Shooting stars. A cold lake dip. Scared runs to & from the outhouse (bears! moose!) Wildflower picking. Nature yoga. A quest for Heady Topper Beer. A gorgeous & uninterrupted mountain landscape. Leaf-peepin'. A sunset wedding picnic. A visit to the Harpoon Brewery. And a champagne-infused, blazing fire-fueled, record-playing dance party!

In short, we celebrated in whatever way we wanted to at each moment. We used our celebration to celebrate ourselves — and no one else. So how did we feel about not inviting our families and friends?

We knew there would be compromise no matter how big or small the wedding was. Our so-called "weddingmoon" wasn't about excluding anyone or not inviting people who were close to us. Instead, it was an exercise in staying true to what made us the most happy, a good first step for our marriage.

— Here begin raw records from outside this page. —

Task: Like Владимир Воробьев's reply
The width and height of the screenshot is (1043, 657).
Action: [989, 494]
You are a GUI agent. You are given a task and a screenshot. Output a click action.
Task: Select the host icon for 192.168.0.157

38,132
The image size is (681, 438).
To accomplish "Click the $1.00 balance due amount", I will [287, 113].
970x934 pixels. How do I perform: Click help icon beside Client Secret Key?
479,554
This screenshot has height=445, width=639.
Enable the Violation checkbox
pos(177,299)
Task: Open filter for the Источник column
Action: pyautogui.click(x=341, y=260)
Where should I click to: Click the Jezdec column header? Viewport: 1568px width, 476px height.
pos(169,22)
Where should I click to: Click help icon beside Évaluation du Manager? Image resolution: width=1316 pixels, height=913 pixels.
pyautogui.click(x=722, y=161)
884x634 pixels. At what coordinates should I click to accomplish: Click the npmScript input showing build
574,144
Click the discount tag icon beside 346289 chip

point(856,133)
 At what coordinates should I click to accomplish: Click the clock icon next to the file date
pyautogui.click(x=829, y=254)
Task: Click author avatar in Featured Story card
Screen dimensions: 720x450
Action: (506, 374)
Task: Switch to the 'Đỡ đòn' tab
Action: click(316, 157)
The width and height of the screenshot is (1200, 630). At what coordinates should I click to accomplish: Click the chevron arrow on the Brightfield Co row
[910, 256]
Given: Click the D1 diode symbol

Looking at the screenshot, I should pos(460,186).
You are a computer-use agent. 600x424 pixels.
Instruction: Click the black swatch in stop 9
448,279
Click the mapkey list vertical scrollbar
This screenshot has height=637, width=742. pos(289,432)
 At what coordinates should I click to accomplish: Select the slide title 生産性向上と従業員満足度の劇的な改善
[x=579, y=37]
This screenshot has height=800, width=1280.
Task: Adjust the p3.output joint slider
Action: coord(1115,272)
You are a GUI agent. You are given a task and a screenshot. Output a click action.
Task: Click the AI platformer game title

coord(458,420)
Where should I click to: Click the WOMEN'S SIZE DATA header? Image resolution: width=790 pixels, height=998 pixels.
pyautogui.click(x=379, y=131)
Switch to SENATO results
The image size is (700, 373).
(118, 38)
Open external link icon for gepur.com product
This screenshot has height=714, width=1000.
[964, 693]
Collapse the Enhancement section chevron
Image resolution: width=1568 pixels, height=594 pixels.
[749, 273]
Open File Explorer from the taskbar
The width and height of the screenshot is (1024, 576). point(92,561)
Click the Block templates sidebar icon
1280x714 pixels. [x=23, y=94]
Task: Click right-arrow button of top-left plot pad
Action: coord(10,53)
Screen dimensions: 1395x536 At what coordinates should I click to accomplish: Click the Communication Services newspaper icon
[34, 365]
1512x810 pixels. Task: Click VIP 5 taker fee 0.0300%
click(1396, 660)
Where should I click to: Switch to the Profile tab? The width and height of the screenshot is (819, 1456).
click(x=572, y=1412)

Our celebration was about slowing down — not about getting revved up or bogged down with party-details and logistics. It was about enjoying each other's company. It was about creating a space where we could be exactly ourselves and share it with one another. It was about starting our new life together the way that felt most natural, and for us, a weddingmoon captured exactly that.

The weekend turned out more exciting and more awesome than we could have ever imagined and we would do it again in a heartbeat. But will we also go on a honeymoon? You bet.